#### Supplied records
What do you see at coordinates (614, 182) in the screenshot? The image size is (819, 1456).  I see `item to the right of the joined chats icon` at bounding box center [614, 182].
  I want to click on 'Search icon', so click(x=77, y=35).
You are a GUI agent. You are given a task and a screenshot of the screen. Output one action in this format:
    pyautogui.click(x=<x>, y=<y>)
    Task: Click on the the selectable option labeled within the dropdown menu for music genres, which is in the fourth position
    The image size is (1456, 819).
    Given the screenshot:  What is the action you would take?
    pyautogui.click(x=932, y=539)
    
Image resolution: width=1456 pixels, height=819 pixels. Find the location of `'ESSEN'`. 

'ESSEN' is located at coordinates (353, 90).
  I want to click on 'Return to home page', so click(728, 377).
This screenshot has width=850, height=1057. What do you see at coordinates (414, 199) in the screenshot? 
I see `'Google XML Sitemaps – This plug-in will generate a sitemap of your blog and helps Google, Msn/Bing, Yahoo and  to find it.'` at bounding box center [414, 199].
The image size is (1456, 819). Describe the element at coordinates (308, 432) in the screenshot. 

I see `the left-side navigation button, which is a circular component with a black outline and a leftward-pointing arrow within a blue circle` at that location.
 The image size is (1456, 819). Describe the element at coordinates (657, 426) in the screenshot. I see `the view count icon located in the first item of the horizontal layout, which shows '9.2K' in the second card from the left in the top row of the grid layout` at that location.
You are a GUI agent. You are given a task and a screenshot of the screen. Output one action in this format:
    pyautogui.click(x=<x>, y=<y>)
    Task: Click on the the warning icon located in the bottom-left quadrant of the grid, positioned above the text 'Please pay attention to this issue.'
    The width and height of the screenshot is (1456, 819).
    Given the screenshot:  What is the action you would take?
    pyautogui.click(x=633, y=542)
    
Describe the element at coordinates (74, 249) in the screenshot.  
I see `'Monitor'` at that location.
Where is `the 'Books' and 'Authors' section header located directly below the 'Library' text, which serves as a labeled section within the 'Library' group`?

#### Instructions to follow
Copy out verbatim the lines of the records above, from the line containing "432) in the screenshot." through the line containing "coordinates (657, 426)", inclusive.

#### Expected answer
The image size is (1456, 819). Describe the element at coordinates (308, 432) in the screenshot. 

I see `the left-side navigation button, which is a circular component with a black outline and a leftward-pointing arrow within a blue circle` at that location.
 The image size is (1456, 819). Describe the element at coordinates (657, 426) in the screenshot. I see `the view count icon located in the first item of the horizontal layout, which shows '9.2K' in the second card from the left in the top row of the grid layout` at that location.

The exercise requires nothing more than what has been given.